Dear Bird Folks,
Back in December, on WCAI’s Weekly Bird Report, they said it would be a bad winter for seeing Snowy Owls, but a good year for finding Short-eared Owls. I’ve never seen a Short-eared Owl before. Any suggestions where I should look?
– Debra, Yarmouth, MA
In a minute, Deb,
I’ll help you with your owl search in a minute, but first I want to shine a little light on WCAI’s Weekly Bird Report. I can’t believe I haven’t mentioned this report before. Maybe it’s because WCAI is in Woods Hole and who listens to Woods Hole radio stations? (It turns out a lot of folks do, including many of my customers.) The Weekly Bird Report is on every Wednesday morning at 8:45. The short segment is written and read by Mass Audubon’s super-smart and very entertaining Mark Faherty. Unfortunately, unless someone reminds me, I never remember to listen. Although unlike the old days when missing a show meant you missed it forever, we now can just punch up the station’s website and hear archived shows, which is what I often do…when someone reminds me.
As you mentioned, this has been a down year for Snowy Owls. Some people suggest that it hasn’t been cold enough for them to be here this winter, but it’s more complicated than that. Snowy Owl invasions appear to be tied to their breeding success. More baby snowys produced in the summer equates to more owls seen on Cape Cod in the winter. Mark Faherty acknowledged the lack of snowys, but also mentioned that this has been an exceptional year for Short-eared Owl sightings. But unlike Snowy Owls, which tend to remain in the same location for the winter (remember the West Dennis Beach owl?), Short-eared Owls have been far less stationary. So far, shortys have been seen in Falmouth, Brewster, Orleans and Eastham, but haven’t stayed in any one place for long. Are they simply working their way down Cape and will eventually settle in Provincetown? The answer to both of those questions is, yes.

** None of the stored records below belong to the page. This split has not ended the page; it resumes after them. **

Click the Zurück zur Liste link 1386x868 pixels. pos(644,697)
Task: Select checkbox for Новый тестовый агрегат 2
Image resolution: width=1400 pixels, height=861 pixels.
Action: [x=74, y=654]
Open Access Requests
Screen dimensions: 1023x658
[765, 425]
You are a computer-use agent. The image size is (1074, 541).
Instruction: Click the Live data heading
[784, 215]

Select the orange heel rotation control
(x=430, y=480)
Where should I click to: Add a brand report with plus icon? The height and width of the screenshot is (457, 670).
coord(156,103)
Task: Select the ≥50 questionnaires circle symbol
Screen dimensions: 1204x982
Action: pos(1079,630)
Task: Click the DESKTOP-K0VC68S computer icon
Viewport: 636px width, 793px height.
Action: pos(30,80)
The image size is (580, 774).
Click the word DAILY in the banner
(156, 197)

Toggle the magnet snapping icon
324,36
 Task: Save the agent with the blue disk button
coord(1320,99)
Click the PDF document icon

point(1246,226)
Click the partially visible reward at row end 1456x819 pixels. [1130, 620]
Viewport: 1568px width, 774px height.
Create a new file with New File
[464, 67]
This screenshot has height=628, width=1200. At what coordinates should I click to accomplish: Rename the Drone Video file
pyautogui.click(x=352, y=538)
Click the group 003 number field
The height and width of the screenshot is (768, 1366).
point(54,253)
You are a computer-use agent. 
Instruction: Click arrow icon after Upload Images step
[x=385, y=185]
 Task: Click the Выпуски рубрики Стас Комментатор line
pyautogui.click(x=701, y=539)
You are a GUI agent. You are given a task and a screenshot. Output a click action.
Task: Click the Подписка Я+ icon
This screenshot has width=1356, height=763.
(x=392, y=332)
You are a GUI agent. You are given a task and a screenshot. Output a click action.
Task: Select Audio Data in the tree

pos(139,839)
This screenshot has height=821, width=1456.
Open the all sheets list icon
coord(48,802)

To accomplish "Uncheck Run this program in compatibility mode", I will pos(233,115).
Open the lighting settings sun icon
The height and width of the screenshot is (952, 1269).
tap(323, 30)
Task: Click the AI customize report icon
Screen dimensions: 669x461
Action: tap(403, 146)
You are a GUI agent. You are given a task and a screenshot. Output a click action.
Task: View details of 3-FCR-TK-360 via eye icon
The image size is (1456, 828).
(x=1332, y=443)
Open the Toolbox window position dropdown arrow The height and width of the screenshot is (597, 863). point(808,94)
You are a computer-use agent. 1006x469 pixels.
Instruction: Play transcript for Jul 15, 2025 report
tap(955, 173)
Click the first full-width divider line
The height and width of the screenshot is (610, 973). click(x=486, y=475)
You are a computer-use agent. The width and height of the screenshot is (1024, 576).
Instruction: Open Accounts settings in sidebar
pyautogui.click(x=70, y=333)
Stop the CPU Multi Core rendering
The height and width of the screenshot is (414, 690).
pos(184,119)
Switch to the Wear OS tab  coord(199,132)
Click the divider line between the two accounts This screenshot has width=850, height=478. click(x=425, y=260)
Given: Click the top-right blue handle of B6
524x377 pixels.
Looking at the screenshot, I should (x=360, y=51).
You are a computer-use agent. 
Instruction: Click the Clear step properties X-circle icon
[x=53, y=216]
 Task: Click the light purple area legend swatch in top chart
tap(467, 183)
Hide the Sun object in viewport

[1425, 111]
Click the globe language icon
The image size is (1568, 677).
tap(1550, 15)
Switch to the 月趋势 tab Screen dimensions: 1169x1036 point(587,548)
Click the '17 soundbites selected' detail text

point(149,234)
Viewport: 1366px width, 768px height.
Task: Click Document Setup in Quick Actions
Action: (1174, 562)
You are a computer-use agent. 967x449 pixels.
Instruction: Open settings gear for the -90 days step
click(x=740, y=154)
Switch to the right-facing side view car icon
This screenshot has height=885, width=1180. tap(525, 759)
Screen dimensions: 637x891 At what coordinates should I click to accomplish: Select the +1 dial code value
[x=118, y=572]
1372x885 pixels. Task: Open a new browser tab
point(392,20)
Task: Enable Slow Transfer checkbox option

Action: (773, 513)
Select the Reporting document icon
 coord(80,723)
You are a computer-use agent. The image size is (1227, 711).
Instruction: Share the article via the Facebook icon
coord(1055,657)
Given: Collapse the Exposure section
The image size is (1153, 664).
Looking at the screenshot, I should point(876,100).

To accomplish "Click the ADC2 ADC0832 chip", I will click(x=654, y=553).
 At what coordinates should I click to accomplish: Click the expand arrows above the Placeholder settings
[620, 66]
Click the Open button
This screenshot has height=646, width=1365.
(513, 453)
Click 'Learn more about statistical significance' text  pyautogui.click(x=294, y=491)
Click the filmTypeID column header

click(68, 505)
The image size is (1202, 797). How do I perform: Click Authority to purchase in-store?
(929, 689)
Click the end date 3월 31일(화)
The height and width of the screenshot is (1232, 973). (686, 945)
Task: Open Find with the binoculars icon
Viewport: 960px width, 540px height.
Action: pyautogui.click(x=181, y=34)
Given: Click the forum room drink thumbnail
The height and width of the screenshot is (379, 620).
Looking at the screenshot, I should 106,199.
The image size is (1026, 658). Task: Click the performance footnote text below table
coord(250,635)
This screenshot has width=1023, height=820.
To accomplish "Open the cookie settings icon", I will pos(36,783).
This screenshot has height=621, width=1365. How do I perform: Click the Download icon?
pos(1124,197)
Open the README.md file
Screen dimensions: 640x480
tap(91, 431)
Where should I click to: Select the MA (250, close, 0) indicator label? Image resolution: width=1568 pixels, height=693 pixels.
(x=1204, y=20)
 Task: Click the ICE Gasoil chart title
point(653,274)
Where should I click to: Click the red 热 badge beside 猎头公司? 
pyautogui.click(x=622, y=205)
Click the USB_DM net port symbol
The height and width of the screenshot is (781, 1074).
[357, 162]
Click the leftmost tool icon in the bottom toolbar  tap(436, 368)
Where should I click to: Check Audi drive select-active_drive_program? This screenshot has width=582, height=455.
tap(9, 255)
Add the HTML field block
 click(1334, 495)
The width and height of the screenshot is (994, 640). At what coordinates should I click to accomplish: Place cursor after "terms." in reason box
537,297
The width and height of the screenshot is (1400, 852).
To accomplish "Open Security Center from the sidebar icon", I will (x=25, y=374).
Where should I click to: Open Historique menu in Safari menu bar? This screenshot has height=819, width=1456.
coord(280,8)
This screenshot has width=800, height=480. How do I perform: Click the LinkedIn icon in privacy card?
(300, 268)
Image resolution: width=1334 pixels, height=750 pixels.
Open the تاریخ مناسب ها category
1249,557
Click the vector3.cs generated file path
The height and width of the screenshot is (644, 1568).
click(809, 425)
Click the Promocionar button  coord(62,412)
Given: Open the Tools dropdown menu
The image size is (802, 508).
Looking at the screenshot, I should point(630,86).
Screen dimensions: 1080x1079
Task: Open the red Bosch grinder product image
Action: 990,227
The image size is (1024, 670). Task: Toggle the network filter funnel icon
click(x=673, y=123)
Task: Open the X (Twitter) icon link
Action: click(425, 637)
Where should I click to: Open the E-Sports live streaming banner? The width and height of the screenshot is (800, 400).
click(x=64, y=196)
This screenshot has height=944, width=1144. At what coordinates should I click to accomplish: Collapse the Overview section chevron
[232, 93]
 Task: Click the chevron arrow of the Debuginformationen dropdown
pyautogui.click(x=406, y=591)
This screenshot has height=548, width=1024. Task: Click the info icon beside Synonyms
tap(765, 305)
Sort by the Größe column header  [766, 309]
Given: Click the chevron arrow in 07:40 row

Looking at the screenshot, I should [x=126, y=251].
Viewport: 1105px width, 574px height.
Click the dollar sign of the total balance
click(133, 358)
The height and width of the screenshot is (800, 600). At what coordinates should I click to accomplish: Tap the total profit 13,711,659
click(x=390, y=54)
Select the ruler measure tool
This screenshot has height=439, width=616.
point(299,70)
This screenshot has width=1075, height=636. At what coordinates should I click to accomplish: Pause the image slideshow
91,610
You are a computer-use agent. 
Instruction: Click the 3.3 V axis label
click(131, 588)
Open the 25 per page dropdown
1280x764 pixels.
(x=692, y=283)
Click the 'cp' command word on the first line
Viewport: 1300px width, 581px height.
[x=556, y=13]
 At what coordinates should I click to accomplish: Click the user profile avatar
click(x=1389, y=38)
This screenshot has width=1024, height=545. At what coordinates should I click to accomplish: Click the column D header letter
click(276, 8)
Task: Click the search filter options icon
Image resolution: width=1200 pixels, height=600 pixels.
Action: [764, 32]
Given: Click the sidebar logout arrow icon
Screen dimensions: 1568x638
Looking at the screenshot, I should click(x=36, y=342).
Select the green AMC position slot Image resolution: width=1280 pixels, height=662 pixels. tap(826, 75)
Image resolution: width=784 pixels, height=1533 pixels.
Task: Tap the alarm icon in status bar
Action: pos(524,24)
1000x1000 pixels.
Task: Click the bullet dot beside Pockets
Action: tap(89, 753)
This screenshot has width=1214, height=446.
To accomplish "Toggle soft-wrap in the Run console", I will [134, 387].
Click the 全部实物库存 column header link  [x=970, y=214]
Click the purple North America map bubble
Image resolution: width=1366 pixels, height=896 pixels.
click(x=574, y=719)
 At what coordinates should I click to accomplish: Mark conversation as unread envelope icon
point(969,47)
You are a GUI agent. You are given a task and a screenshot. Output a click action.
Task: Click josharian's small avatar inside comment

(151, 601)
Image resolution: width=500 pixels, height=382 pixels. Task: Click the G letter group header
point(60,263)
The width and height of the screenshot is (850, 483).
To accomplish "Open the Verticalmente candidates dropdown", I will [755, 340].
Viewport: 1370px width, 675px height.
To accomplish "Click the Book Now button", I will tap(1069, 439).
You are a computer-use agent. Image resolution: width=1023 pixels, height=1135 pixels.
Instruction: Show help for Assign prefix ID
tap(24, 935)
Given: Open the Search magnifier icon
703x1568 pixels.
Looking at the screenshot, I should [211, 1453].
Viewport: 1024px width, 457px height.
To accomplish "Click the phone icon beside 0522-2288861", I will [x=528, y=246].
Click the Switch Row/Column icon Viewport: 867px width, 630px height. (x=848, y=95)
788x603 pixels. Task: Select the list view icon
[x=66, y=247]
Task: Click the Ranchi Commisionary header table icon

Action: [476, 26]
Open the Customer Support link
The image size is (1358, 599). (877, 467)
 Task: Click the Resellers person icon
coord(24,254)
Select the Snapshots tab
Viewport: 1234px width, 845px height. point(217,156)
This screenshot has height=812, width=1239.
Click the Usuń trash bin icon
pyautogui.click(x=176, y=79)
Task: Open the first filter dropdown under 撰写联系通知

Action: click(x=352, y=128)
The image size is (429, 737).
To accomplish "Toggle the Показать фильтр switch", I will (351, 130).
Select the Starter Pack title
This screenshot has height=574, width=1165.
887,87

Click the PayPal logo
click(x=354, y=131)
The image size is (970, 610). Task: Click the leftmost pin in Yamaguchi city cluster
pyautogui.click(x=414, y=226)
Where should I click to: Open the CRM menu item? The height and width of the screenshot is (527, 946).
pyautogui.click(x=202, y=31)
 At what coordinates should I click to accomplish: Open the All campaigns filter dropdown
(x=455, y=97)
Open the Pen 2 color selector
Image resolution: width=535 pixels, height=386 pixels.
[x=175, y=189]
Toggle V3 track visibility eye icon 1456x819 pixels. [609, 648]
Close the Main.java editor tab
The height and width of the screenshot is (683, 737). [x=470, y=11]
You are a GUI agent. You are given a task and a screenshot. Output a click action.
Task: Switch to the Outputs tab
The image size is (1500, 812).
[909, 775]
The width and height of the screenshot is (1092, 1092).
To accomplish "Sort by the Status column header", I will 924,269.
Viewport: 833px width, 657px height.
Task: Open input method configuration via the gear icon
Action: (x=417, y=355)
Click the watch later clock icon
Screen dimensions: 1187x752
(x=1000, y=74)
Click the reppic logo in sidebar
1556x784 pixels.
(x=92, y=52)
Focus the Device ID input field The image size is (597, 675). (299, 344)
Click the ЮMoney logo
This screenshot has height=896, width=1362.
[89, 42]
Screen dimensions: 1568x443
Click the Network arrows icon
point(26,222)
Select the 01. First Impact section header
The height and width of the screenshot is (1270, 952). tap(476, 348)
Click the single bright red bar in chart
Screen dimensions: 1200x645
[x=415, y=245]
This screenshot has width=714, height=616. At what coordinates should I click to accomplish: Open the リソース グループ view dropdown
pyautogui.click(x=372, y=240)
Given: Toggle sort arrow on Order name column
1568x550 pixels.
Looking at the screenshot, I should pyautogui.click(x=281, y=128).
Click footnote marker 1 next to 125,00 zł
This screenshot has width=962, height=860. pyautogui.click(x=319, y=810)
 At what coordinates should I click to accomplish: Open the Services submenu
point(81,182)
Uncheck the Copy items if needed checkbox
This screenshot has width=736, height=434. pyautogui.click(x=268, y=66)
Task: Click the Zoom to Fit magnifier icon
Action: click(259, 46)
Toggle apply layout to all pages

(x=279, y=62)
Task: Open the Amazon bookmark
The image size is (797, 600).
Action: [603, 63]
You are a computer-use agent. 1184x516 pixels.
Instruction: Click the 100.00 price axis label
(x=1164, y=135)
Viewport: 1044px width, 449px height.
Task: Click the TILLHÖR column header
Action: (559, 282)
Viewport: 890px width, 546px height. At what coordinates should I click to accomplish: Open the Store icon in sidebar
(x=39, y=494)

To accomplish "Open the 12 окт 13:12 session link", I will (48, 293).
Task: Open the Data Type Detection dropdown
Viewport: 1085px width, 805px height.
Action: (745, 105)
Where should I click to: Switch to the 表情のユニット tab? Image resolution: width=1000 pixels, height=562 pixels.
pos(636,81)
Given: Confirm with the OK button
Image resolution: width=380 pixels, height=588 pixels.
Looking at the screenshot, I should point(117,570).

Short-eared Owls are medium-sized birds. They are much smaller than Snowy or Great Horned Owls, but are considerably larger than the little screech-owls. Sometimes their “short ears” (which are tiny tufts of feathers) are visible, but often these tufts lie flat. It all depends upon the bird’s mood…or if it’s been wearing a hat. Back in the ‘70s, seeing a Short-eared Owl on the Cape, especially in the winter, was an annual event. Several pairs once nested on Monomoy Island and on nearby Nantucket. Since that time, things haven’t gone the owls’ way, and their population is in serious decline, which makes the recent sighting so exciting. Most owls are nocturnal hunters. Using the cover of darkness, they sit and wait for unsuspecting prey. Short-eared Owls do things differently. Instead of sitting and waiting, shorties are active foragers. They hunt by flying low over fields, bogs and dunes – harrier style. In addition, these owls often hunt before the sun goes down, allowing them to be seen by birders who are lucky enough to be looking in the right place. Speaking of that…
Last week I read a post by David Clapp. He reported seeing a Short-eared Owl hunting between the Provincetown Airport and the Race Point Beach parking lot. I don’t know who this David Clapp is, but I decided to check it out anyhow. Bird watching outings typically start early in the morning, but in this case, I waited for the end of the day when I thought the owl might be more active. We arrived in Provincetown at 3:45 and as soon as we passed the airport’s entrance, I saw the silhouette of a large bird flying behind one of the sand dunes. It could have been an owl, but it also could have been a gull or a crow, but this was a good place to start. I parked the car, grabbed my stuff and climbed to the top of the nearest dune. (Don’t tell the Park Service.) From here I could see the airport, the Atlantic Ocean and the splendor of the Province Lands. I was instantly reminded that we sure live in a beautiful place. But where was the owl this David Clapp guy had reported seeing? Oh, it was there.
As I stood on the dune, I could hear my wife coming up behind me. Without lowering my binoculars, I softly said, “Look at the top of the pitch pine on the next dune.” After a second of searching, she responded with an even softer, “Oh, my goodness.” There, sitting in the late afternoon sunlight, was the first Short-eared Owl I had seen in nearly thirty years. Wow! Most birds, for good reason, tend to avoid humans, but shortys are fairly tolerant of people. It just sat on the branch, looking around, totally uninterested in us, before it eventually headed off for the evening. Oh, my goodness, indeed. As we walked back to the car my wife wanted to talk about the owl, but there was something more important on my mind. I needed to point out that for the first time ever, I saw the bird before she did. It was a good day and there would be much gloating on the way home…for a change.
Short-eared Owls aren’t woodland birds, Debra. Like Snowy Owls, they are more often found in the open. The best places to look for them are dunes, fields, small airports and quiet beaches. You can see these owls at dawn, but they are also active at sunset, so sleep late if you want to. And who doesn’t want to? Also, thanks for mentioning WCAI’s Weekly Bird Report. I’ll be sure to listen next Wednesday morning at 8:45…if someone reminds me.